EXCLUSIVE: Deadline has learned that Warner Bros Discovery CEO and President, David Zaslav, will be teeing off Warner Bros studio presentation at CinemaCon on Tuesday AM, April 25.
While it’s standard for the heads of motion picture studio divisions, read Sony’s Tom Rothman, Universal’s Donna Langley, and former Warner Bros chief Toby Emmerich to share the spotlight on stage with their respective distribution and marketing executives as they show off their cinematic wares before exhibitors, it’s quite rare for the head of a publicly trade media conglomerate to speak at CinemaCon. It’s not anything that News Corp Boss Rupert Murdoch has done, nor Disney CEO Bob Iger. In recent memory, the highest ranking Warner Bros executive to speak at the Las Vegas Caesars Palace confab was Warner Bros Entertainment chairman and CEO Kevin Tsujihara.

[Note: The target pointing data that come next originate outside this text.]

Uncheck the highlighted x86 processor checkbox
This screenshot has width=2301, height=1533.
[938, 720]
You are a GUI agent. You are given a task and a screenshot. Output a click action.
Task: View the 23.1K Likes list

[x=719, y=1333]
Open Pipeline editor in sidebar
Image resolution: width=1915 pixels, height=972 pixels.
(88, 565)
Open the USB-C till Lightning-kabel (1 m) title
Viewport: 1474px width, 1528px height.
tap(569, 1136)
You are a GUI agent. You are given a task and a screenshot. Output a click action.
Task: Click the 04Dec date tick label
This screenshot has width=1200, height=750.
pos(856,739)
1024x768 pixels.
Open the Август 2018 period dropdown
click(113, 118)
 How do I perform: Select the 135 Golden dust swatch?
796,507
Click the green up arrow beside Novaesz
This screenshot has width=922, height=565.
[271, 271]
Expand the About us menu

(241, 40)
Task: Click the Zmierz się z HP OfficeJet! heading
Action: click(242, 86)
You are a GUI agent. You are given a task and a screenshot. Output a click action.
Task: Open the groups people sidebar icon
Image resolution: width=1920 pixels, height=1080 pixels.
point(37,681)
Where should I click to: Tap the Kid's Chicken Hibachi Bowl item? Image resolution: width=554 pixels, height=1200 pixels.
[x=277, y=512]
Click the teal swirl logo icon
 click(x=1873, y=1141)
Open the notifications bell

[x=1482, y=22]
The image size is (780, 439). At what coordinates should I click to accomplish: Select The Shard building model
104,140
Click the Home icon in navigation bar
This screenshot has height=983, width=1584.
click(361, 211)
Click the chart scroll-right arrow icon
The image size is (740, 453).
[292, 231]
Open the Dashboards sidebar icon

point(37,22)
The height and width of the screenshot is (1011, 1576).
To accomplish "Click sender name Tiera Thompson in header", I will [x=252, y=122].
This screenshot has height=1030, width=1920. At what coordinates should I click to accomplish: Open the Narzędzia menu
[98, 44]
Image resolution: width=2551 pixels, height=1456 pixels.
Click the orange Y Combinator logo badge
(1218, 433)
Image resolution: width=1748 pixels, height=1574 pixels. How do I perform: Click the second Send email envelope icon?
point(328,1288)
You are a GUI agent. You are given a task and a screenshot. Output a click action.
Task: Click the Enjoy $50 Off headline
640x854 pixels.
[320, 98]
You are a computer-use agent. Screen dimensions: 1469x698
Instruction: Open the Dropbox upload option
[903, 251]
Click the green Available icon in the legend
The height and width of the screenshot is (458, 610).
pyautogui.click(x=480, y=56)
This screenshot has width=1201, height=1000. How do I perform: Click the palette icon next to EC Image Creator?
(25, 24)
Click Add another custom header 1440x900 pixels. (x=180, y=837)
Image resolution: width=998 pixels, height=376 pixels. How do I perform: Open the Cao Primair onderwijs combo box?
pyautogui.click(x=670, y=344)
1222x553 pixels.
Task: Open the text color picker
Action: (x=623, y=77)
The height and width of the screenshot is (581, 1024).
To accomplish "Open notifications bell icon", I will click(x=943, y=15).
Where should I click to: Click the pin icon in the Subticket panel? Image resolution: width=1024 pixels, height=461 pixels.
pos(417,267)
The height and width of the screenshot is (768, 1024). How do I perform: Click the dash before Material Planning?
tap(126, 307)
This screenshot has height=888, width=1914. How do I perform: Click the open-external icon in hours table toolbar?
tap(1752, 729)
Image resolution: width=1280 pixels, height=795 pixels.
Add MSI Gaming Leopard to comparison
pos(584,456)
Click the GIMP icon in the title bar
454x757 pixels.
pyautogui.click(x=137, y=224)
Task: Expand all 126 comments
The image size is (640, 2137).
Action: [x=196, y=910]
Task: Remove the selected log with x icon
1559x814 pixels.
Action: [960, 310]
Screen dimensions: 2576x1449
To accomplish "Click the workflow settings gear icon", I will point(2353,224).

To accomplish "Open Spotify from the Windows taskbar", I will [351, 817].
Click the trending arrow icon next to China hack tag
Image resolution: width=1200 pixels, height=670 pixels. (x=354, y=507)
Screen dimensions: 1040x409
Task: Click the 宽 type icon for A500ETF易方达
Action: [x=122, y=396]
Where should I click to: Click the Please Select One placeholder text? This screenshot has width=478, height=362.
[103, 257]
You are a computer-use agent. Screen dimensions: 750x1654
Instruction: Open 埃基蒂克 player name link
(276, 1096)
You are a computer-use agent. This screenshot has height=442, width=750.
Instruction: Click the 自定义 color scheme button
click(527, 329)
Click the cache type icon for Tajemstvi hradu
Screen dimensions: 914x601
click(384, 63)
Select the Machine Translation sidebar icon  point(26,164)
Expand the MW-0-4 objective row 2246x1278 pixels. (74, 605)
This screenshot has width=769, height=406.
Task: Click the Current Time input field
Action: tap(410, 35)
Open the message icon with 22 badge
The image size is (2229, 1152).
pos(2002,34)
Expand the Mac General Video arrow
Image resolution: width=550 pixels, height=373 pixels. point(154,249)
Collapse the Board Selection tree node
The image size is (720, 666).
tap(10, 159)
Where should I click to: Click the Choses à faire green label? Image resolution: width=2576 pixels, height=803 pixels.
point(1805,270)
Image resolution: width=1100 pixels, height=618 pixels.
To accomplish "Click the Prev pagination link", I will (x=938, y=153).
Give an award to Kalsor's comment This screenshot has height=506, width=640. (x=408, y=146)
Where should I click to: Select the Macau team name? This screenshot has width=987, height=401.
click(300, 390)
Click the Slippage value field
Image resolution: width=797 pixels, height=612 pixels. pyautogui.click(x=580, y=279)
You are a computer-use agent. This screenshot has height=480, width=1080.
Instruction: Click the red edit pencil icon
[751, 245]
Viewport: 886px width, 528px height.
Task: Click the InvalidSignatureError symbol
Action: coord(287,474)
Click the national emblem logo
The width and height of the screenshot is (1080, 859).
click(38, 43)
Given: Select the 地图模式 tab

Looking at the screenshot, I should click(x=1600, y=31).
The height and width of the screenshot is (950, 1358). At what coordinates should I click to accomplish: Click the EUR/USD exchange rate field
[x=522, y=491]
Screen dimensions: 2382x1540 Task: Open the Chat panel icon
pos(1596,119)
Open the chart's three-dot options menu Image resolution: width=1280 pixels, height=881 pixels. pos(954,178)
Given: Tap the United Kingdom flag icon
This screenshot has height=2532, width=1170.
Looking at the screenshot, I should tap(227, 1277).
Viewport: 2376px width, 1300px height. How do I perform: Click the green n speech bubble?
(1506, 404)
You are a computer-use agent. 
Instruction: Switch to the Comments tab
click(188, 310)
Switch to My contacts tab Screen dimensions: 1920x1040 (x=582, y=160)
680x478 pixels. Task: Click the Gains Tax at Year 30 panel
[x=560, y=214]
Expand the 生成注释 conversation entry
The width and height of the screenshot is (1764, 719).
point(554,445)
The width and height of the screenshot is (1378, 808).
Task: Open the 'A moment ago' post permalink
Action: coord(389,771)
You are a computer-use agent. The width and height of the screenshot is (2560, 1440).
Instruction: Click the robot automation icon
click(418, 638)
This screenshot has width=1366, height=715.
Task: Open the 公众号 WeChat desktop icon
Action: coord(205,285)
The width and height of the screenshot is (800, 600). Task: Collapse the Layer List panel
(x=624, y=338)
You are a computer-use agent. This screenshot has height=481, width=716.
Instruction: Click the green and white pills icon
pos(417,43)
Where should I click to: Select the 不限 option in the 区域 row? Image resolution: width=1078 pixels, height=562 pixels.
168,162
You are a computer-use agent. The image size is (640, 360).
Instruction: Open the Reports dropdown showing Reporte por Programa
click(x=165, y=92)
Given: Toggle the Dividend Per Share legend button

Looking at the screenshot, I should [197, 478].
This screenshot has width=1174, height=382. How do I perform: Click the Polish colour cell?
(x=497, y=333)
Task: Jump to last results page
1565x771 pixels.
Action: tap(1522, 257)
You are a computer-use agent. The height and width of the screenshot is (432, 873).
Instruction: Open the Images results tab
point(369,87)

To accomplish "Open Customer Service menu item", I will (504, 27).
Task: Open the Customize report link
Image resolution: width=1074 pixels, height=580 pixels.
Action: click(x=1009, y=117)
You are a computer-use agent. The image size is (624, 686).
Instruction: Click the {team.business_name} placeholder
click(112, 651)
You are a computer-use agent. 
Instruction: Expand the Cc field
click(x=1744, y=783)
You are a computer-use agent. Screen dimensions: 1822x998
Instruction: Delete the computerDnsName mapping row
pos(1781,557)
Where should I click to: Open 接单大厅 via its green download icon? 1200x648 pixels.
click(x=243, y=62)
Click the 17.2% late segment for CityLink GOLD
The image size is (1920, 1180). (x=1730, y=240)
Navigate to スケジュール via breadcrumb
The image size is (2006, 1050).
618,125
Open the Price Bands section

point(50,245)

In the wake of WarnerMedia’s experimentation with a 2021 theatrical day-and-date pandemic plan on its streaming HBO Max platform, Zaslav has been a huge champion for theatrical windows since taking the reins of Warner Bros Discovery. He believes that collapsing a title’s windows negatively impacts its revenues, streaming viewership, and overall patina. In fact, this weekend Warner’s has New Line’s Evil Dead Rises, which was originally intended for HBO Max after being picked up; the pic’s exclusive theatrical launch is seeing a very robust $20M+ opening weekend.
Last week, Zaslav, took the stage with Steven Spielberg and Paul Thomas Anderson, at the 14th TCM Classic Film Festival, and made it clear that Warner Bros is making a commitment toward preserving their rich library under his leadership.
Said Zaslav at the event about cinema, “There’s no other medium where you come together. Most of the things we do, we do alone, but you go to the theater with a friend. There are people around you. The lights go out, and it’s magic. It happened to me when I was very young in Brooklyn, and I would go on the weekends with my dad. And it’s that idea of a story, it could change the way you see yourself, the way you see the world. And it’s critically important I think, particularly at this time, that we tell stories. It’s now the 100th anniversary of Warner Bros.”
CinemaCon runs from Monday, April 24-27.